** Start of Passage given **

The noble Baroness is absolutely right: if this is an exercise in democracy and is to be carried out fairly, you have to make it possible for people to cast their votes in secrecy at a reasonably convenient opportunity and near where they live, whether they work or whether they do not. I guess I am with the noble Baroness, Lady Quin, in thinking that this needs to be at the discretion of the local authority. The local authority will have to find the money and the people to do all this, and to train them—and, of course, none of this is costed, so if the Minister is not prepared to accept the amendment on cost grounds, I have an elegant solution, which is that he abandons the Bill altogether.

My Lords, the noble Lord, Lord Tyler, was probably wrong to suggest that such a small number of constituencies—perhaps a couple of dozen—would find it impossible to cope if there were only one to four signing places. The constituency that I had the honour to represent for a number of years—Stratford-upon-Avon—was some 450 square miles in size and had 116 parishes. It is simply unimaginable that people would have been able to use the public transport available to get to one, two, three or four signing places. It is a very scattered constituency, so that is unrealistic.

** End of Passage given **
** Start of Dataset section **

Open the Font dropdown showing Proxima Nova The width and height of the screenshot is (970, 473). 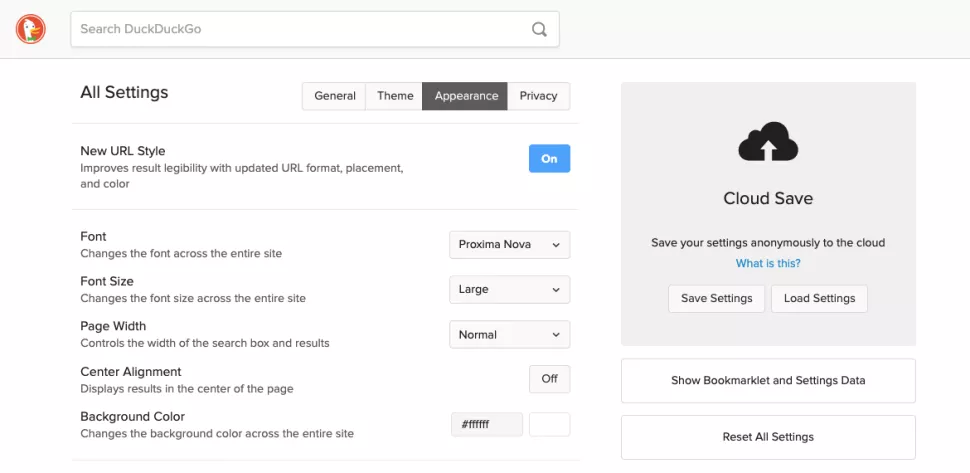pyautogui.click(x=509, y=244)

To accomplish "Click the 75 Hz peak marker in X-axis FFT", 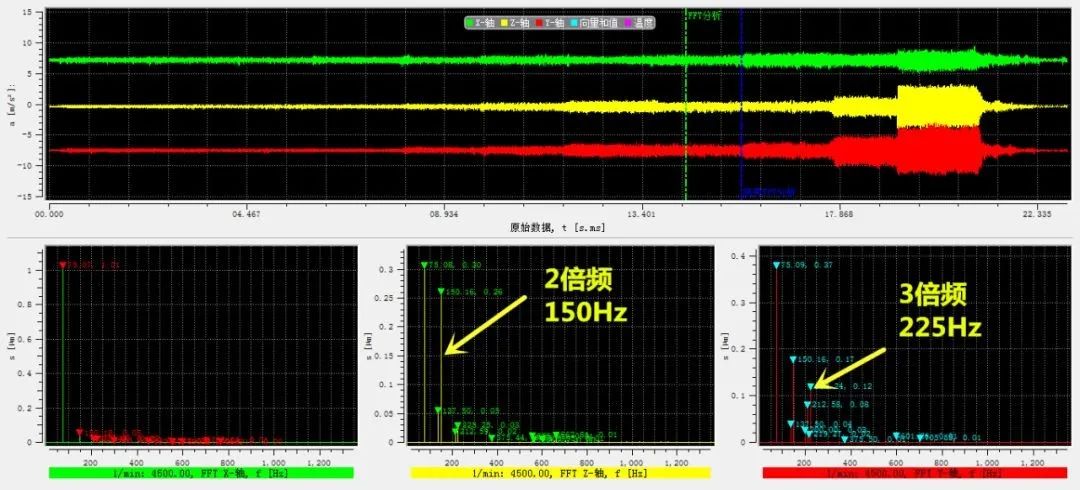I will pyautogui.click(x=63, y=265).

** End of Dataset section **

**Goal A**:
Do the following statements agree with the debate excerpt? Answer yes or no for each and quote the words from the text that decide it.
(i) The constituency of Stratford-upon-Avon had 116 parishes.
(ii) The speaker who once represented Stratford-upon-Avon agrees with Lord Tyler's suggestion about the number of constituencies.
(iii) The first speaker thinks the matter should be left to the local authority to decide.
**Goal B**:
Answer these questions using the debate excerpt, one answer per line:
(i) How large was the Stratford-upon-Avon constituency?
(ii) What does the first speaker propose if the Minister rejects the amendment on cost grounds?
(iii) How many constituencies are said to be affected?
**Goal C**:
Reproduce the part of the debate excerpt starting with "The noble Baroness is" and going on through "the Bill altogether.".

**Full solution A**:
(i) Yes: "had 116 parishes"
(ii) No: "was probably wrong to suggest"
(iii) Yes: "this needs to be at the discretion of the local authority"

**Full solution B**:
(i) Some 450 square miles.
(ii) That he abandons the Bill altogether.
(iii) Perhaps a couple of dozen.

**Full solution C**:
The noble Baroness is absolutely right: if this is an exercise in democracy and is to be carried out fairly, you have to make it possible for people to cast their votes in secrecy at a reasonably convenient opportunity and near where they live, whether they work or whether they do not. I guess I am with the noble Baroness, Lady Quin, in thinking that this needs to be at the discretion of the local authority. The local authority will have to find the money and the people to do all this, and to train them—and, of course, none of this is costed, so if the Minister is not prepared to accept the amendment on cost grounds, I have an elegant solution, which is that he abandons the Bill altogether.